===== PROVIDED INFORMATION =====

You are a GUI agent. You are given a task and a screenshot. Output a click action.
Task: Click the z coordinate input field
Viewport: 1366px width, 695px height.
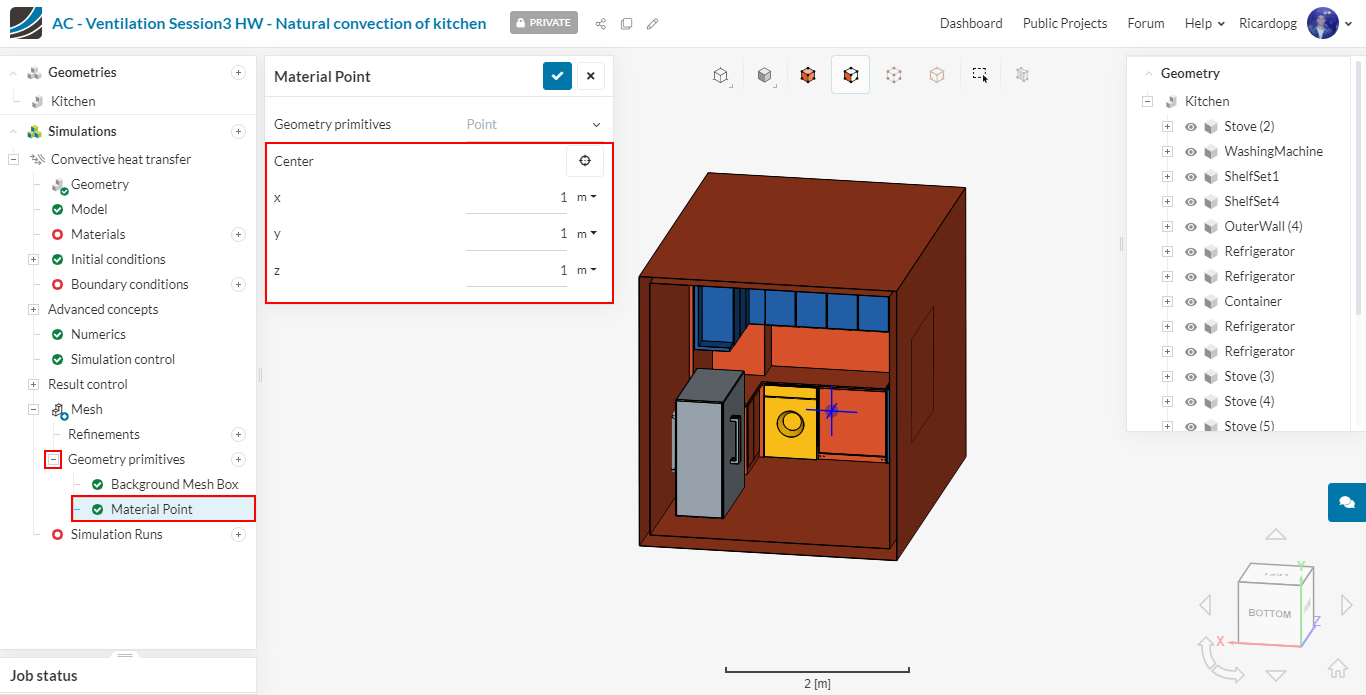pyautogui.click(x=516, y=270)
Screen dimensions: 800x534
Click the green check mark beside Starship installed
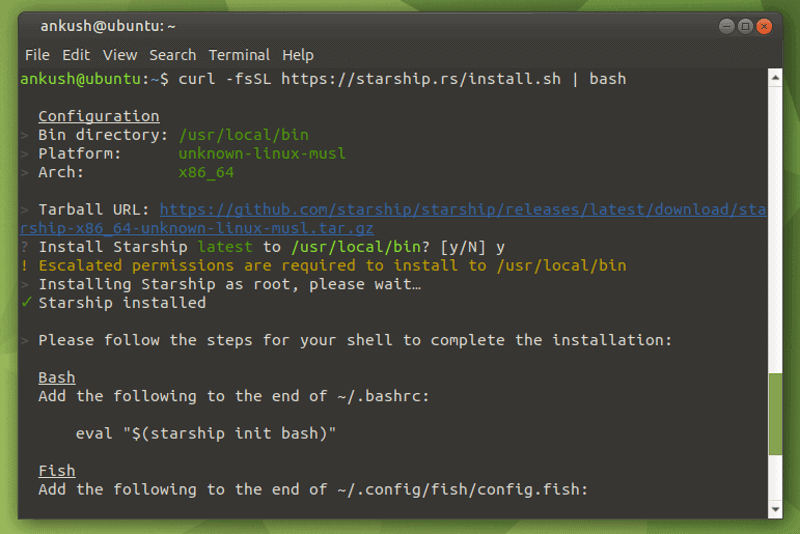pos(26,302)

=====

## EXERCISE
Each record above should be retyped exactly, with no pictures carried over.

## SOLUTION FOR THIS TASK
You are a GUI agent. You are given a task and a screenshot. Output a click action.
Task: Click the z coordinate input field
Viewport: 1366px width, 695px height.
pyautogui.click(x=516, y=270)
Screen dimensions: 800x534
Click the green check mark beside Starship installed
pos(26,302)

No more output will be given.